Theorem 1 (Triangle Inequality): Let $a$ and $b$ be real numbers. Then $\mid a + b \mid ≤ \mid a \mid + \mid b \mid$. |

**Proof of Theorem:**For $a$ and $b$ as real numbers we have that $-\mid a \mid ≤ a ≤ \mid a \mid$ and $-\mid b \mid ≤ b ≤ \mid b \mid$. If we add these inequalities together we get that $-\mid a \mid - \mid b \mid ≤ a + b ≤ \mid a \mid + \mid b \mid$ or rather $-\left ( \mid a \mid + \mid b \mid \right ) ≤ a + b ≤ \left ( \mid a \mid + \mid b \mid \right )$ which is equivalent to saying that $\mid a + b \mid ≤ \mid a \mid + \mid b \mid$. $\blacksquare$

There are also some other important results similar to the triangle inequality that are important to mention.

Corollary 1: If $a$ and $b$ are real numbers then $\mid \mid a \mid - \mid b \mid \mid ≤ \mid a - b \mid$. |

**Proof of Corollary 1:**We first write $a = a - b + b$ and therefore applying the triangle inequality we get that $\mid a \mid = \mid (a - b) + b \mid ≤ \mid a - b \mid + \mid b \mid$ and therefore $\mid a \mid ≤ \mid a - b \mid + \mid b \mid$. Subtracting $\mid b \mid$ from both sides we get that $\mid a \mid - \mid b \mid ≤ \mid a - b \mid$.

- Now we write $b = b - a + a$ and therefore applying the triangle inequality we get that $\mid b \mid = \mid (b - a) + a \mid ≤ \mid b - a \mid + \mid a \mid$ and therefore $\mid b \mid ≤ \mid b - a \mid + \mid a \mid$ and subtracting $\mid a \mid$ from both sides we get that $\mid b \mid - \mid a \mid ≤ \mid b - a \mid$ which is equivalent to $\mid a \mid - \mid b \mid ≥ - \mid b - a \mid$.
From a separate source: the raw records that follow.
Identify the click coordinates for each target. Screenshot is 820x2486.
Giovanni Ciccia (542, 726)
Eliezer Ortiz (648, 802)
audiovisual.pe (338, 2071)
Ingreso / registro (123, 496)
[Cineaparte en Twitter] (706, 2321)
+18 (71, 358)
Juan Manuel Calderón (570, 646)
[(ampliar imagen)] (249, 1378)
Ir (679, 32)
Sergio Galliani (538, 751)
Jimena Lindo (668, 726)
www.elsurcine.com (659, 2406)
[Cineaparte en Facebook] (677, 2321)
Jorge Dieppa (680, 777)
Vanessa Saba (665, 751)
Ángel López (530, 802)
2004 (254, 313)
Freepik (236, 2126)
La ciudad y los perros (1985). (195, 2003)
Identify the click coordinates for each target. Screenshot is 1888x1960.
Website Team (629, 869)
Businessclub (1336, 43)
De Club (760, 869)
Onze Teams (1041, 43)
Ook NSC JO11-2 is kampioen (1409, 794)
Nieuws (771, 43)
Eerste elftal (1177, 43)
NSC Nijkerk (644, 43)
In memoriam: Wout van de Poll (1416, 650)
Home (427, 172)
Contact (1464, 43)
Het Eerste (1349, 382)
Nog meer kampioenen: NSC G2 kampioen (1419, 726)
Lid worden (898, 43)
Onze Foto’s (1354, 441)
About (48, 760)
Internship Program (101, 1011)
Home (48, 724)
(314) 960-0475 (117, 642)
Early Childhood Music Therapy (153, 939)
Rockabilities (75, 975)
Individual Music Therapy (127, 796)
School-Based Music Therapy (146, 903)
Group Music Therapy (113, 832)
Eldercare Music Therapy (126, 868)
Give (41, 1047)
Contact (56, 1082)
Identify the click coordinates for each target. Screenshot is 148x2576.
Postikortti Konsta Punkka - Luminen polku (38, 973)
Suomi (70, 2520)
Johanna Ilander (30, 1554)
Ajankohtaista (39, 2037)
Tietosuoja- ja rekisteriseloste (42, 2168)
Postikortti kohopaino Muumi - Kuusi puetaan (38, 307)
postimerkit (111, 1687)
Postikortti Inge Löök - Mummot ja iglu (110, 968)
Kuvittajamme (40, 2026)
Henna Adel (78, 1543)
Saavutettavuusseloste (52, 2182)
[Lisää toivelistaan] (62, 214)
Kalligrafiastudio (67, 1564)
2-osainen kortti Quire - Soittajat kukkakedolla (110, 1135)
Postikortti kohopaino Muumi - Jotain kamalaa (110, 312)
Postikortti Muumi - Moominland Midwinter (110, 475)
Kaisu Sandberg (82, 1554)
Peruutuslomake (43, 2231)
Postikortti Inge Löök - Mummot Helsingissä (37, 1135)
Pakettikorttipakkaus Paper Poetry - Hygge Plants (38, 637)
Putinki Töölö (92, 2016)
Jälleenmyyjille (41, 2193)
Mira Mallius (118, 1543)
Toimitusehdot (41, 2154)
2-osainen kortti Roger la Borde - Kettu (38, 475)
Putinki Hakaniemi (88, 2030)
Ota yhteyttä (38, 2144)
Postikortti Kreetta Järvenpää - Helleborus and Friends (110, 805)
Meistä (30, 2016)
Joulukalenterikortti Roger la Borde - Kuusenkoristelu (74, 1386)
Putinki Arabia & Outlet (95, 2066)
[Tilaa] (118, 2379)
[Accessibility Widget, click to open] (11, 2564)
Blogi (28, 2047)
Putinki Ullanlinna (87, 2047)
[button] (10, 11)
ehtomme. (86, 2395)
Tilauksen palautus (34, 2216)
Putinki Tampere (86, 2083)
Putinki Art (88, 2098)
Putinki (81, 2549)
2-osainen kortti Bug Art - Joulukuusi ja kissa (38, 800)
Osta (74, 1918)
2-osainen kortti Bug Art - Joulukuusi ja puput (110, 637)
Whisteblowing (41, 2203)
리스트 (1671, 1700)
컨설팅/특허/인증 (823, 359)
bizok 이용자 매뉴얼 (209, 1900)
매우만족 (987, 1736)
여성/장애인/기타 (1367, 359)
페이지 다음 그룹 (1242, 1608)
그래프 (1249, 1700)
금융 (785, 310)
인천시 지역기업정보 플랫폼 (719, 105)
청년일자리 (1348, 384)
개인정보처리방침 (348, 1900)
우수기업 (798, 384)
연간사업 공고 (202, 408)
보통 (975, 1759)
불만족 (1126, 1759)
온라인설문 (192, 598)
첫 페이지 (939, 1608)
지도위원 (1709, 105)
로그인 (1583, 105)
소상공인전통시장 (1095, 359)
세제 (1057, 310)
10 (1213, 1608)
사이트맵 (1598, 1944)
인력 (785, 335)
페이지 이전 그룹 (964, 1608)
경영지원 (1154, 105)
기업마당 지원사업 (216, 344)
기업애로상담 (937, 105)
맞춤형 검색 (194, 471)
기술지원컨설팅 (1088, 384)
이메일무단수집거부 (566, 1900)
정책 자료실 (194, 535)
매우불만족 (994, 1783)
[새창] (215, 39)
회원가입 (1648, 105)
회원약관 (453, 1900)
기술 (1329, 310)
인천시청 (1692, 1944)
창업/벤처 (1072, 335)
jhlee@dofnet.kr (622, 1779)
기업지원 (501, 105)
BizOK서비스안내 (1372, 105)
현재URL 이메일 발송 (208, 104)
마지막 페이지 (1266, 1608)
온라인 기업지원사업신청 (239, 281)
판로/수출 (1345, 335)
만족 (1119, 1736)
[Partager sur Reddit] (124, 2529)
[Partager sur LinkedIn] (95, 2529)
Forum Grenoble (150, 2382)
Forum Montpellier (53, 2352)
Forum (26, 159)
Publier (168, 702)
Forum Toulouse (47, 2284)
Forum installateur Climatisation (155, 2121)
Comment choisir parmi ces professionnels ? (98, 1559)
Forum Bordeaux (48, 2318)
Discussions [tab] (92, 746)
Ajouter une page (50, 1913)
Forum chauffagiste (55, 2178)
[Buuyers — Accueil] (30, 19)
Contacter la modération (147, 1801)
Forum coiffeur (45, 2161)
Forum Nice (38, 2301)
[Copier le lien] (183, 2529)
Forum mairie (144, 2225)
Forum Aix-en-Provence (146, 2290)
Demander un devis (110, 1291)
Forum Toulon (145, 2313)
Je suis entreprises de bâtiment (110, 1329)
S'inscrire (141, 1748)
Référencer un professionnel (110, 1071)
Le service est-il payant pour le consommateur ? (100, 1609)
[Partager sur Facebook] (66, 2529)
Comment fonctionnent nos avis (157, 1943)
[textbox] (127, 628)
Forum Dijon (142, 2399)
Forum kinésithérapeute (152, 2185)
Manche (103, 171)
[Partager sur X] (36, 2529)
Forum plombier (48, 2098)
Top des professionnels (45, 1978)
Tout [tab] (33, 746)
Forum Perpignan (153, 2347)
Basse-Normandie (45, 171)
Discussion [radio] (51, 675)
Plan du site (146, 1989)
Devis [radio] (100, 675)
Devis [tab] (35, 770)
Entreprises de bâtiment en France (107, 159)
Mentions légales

- Therefore $\mid \mid a \mid - \mid b \mid \mid ≤ \mid a + b \mid$. $\blacksquare$

Corollary 2: If $a$ and $b$ are real numbers then $\mid a - b \mid ≤ \mid a \mid + \mid b \mid$. |

**Proof of Corollary 2:**By the triangle inequality we get that $\mid a + b \mid ≤ \mid a \mid + \mid b \mid$ and so then $\mid a + (-b) \mid ≤ \mid a \mid + \mid -b \mid = \mid a \mid + \mid b \mid$. Therefore $\mid a - b \mid ≤ \mid a \mid + \mid b \mid$. $\blacksquare$

Corollary 3: If $a_1, a_2, ..., a_n \in \mathbb{R}$ then $\mid a_1 + a_2 + ... + a_n \mid ≤ \mid a_1 \mid + \mid a_2 \mid + ... + \mid a_n \mid$. |

**Proof of Corollary 3:**We note that $\mid a_1 + a_2 + ... + a_n \mid = \mid a_1 + (a_2 + ... + a_n) \mid ≤ \mid a_1 \mid + \mid a_2 + ... + a_{n} \mid$ by the triangle inequality. Applying the triangle inequality multiple times we eventually get that $\mid a_1 + a_2 + ... + a_n \mid ≤ \mid a_1 \mid + \mid a_2 \mid + ... + \mid a_n \mid$. $\blacksquare$

*A more formal proof of Corollary 3 can be carried out by Mathematical Induction.*